# Matplotlib Exercise: Visualizing Correlated Gaussian Random Variables

Now that we know how to generate correlated random variables, let's visualize them.

### Exercise

Make the following plots. All plots must have x and y labels, titles, and legends if there is more than one dataset in the same axes.

1. Overlaid histograms of your samples of uncorrelated random variables with 30 bins (use `histtype='step'`)
2. A plot with 2 axes to the left and to the right of one another: 
 a. Scatterplot of the first 1000 *uncorrelated* $X_3$ vs $X_1$ with marker size equal to 2. Overlay the the theoretical line ($y=x$) in a black, dashed line. 
 b. Scatterplot of the first 1000 *correlated* $X_3$ vs $X_1$ with marker size equal to 2. Overlay the the theoretical line ($y=x$) in a black, dashed line. 
3. Overlaid histograms of your samples of correlated random variables with 30 bins (use `histtype='step'`)

### Hints

- In the arrays of random variables, each row `i` corresponds to a *sample* of random variable `i` (just FYI).
- Google is your friend :)

In [11]:
%matplotlib notebook

In [2]:
import matplotlib.pyplot as plt # need to import matplotlib, of course
import numpy as np # import any needed modules here

In [3]:
n_real = int(1E6) # number of realizations
n_vars = 3 # number of random variables we want to correlate
cov = np.array([[ 1. , 0.2, 0.4], [ 0.2, 0.8, 0.3], [ 0.4, 0.3, 1.1]]) # covariance matrix

In [4]:
unc_vars = np.random.randn(n_vars, n_real) # create [n_vars x n_real] array of uncorrelated (unc) normal random variables

In [5]:
chol_mat = np.linalg.cholesky(cov) # calculate the cholesky decomposition of the covariance matrix

In [6]:
cor_vars = chol_mat @ unc_vars # [n_vars x n_real] array of correlated (cor) random variables

In [7]:
cor_vars.var(axis=1) # calculate variances of each sample of random variables

array([ 1.0002459 , 0.8002533 , 1.09854001])

In [8]:
np.corrcoef(cor_vars[0, :], cor_vars[1, :]) # calculate the correlation coefficient between the first and second random samples

array([[ 1. , 0.22387049],
 [ 0.22387049, 1. ]])

## Plot 1: Histogram of Uncorrelated Variables

Make a plot with overlaid histograms of your samples of uncorrelated random variables with 30 bins (use histtype='step').

In [25]:
plt.figure(1)
plt.clf()

[plt.hist(unc_vars[i, :], bins=30, histtype='step', label=f'X{i+1}') for i in range(n_vars)] # WHOO LIST COMPREHENSION!
plt.xlabel('Random Variable')
plt.ylabel('Count')
plt.legend()
plt.title('Uncorrelated Random Variables')

plt.tight_layout()

<IPython.core.display.Javascript object>

## Plot 2: Scatterplot of $X_3$ vs. $X_1$

A plot with 2 axes to the left and to the right of one another: 
 a.

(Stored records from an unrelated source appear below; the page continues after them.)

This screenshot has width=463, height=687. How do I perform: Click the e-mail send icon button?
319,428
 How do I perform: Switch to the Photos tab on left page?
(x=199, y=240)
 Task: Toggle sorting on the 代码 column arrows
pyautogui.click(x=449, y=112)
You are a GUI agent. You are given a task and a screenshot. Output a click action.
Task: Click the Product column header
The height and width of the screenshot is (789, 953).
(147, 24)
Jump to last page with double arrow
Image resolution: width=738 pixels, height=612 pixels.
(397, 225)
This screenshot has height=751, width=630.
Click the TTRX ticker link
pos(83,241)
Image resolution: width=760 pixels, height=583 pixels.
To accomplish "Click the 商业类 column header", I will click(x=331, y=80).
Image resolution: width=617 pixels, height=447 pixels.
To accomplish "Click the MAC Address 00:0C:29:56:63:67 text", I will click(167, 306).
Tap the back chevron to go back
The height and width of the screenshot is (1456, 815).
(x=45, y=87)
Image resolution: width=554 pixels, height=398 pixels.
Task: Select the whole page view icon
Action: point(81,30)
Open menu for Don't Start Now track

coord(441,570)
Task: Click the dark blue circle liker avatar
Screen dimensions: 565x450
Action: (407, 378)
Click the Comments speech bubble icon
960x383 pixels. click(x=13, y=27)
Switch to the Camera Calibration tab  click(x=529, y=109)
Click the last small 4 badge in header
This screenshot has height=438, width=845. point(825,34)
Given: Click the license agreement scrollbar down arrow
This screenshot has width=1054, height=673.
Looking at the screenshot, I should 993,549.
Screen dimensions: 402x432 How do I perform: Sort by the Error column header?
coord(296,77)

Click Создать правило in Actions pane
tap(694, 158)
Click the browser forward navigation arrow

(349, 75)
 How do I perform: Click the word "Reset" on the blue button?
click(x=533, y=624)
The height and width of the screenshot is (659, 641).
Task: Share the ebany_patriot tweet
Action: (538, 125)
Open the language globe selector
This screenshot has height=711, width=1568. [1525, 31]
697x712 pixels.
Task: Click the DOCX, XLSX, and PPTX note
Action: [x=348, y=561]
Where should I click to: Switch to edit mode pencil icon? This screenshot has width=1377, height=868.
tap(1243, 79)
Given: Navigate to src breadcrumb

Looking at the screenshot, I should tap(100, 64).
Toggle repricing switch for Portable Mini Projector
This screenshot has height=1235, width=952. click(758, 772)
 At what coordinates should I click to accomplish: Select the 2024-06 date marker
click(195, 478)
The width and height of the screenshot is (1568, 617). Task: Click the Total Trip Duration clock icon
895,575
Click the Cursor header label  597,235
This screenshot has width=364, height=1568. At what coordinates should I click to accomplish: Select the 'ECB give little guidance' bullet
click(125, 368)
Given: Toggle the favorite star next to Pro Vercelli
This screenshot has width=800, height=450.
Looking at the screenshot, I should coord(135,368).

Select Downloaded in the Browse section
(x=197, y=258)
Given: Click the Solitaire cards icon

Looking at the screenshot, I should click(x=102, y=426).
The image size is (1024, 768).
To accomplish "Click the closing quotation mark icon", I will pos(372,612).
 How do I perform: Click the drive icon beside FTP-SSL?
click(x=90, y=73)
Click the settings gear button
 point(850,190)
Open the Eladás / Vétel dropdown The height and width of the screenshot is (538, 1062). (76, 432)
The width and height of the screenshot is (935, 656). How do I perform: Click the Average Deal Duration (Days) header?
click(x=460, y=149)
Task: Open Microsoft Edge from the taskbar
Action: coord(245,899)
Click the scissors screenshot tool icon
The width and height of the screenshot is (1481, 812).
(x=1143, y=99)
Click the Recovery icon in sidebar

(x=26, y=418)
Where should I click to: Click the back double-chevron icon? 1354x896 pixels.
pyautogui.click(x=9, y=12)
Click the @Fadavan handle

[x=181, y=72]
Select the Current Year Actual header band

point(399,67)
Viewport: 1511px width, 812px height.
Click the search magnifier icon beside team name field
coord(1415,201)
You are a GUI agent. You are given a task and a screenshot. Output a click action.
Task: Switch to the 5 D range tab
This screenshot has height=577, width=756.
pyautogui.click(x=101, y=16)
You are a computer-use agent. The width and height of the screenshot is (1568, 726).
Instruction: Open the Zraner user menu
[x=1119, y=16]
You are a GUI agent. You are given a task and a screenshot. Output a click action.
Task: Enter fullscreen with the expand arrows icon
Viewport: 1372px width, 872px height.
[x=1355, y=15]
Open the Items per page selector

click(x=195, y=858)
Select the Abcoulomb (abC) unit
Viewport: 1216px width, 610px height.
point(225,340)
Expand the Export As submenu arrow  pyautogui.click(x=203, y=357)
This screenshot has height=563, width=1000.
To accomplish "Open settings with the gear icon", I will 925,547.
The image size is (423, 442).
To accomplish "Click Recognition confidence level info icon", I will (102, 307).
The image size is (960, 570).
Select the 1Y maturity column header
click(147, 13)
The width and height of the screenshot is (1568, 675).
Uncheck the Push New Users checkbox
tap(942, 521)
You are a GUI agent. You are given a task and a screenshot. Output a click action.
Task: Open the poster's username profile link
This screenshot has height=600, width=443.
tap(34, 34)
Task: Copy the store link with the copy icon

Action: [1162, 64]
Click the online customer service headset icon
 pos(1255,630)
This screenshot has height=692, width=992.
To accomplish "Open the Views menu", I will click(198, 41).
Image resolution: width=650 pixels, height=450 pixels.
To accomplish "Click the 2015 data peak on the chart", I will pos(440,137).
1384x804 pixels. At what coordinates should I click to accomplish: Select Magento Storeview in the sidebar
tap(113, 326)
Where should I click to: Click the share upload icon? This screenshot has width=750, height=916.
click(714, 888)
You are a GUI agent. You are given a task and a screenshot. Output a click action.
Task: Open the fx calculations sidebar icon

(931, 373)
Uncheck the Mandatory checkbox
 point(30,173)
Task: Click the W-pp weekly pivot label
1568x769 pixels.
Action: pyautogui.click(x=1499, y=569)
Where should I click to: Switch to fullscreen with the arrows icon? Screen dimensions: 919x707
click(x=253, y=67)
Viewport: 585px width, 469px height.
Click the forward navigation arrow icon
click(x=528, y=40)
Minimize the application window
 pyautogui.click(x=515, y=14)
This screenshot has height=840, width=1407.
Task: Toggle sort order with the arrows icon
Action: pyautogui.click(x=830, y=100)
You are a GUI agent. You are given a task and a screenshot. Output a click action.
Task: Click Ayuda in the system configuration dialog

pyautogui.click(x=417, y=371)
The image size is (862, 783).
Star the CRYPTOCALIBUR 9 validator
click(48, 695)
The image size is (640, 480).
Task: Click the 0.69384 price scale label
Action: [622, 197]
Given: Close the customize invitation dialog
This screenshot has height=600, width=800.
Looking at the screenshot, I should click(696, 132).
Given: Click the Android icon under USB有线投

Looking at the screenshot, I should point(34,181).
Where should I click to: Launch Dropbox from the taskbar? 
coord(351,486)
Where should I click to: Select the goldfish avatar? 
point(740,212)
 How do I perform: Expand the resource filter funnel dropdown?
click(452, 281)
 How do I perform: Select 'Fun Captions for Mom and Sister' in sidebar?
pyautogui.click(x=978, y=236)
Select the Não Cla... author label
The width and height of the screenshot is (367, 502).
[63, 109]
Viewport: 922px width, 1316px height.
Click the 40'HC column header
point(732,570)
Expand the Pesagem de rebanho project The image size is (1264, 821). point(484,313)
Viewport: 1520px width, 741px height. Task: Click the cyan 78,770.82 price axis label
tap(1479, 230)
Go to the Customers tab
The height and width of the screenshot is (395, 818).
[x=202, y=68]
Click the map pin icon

Scatterplot of the first 1000 *uncorrelated* $X_3$ vs $X_1$ with marker size equal to 2. Overlay the the theoretical line ($y=x$) in a black, dashed line. 
 b. Scatterplot of the first 1000 *correlated* $X_3$ vs $X_1$ with marker size equal to 2. Overlay the the theoretical line ($y=x$) in a black, dashed line. 

In [28]:
n_plot = int(1e3)

plt.figure(2)
plt.clf()

plt.subplot(1, 2, 1)
plt.scatter(unc_vars[0, :n_plot], unc_vars[1, :n_plot], s=2)
plt.plot([-4, 4], [-4, 4], 'k:')
plt.title('Uncorrelated')
plt.xlabel('X1')
plt.ylabel('X2')

plt.subplot(1, 2, 2)
plt.scatter(cor_vars[0, :n_plot], cor_vars[1, :n_plot], s=2)
plt.plot([-4, 4], [-4, 4], 'k:')
plt.title('Correlated')
plt.xlabel('X1')
plt.ylabel('X2')

plt.tight_layout()

<IPython.core.display.Javascript object>

## Plot 3: Histogram of Correlated Variables

Make a plot with overlaid histograms of your samples of uncorrelated random variables with 30 bins (use histtype='step').

In [29]:
plt.figure(3)
plt.clf()

[plt.hist(cor_vars[i, :], bins=30, histtype='step', label=f'X{i+1}') for i in range(n_vars)] # WHOO LIST COMPREHENSION!
plt.xlabel('Random Variable')
plt.ylabel('Count')
plt.legend()
plt.title('Correlated Random Variables')

plt.tight_layout()

<IPython.core.display.Javascript object>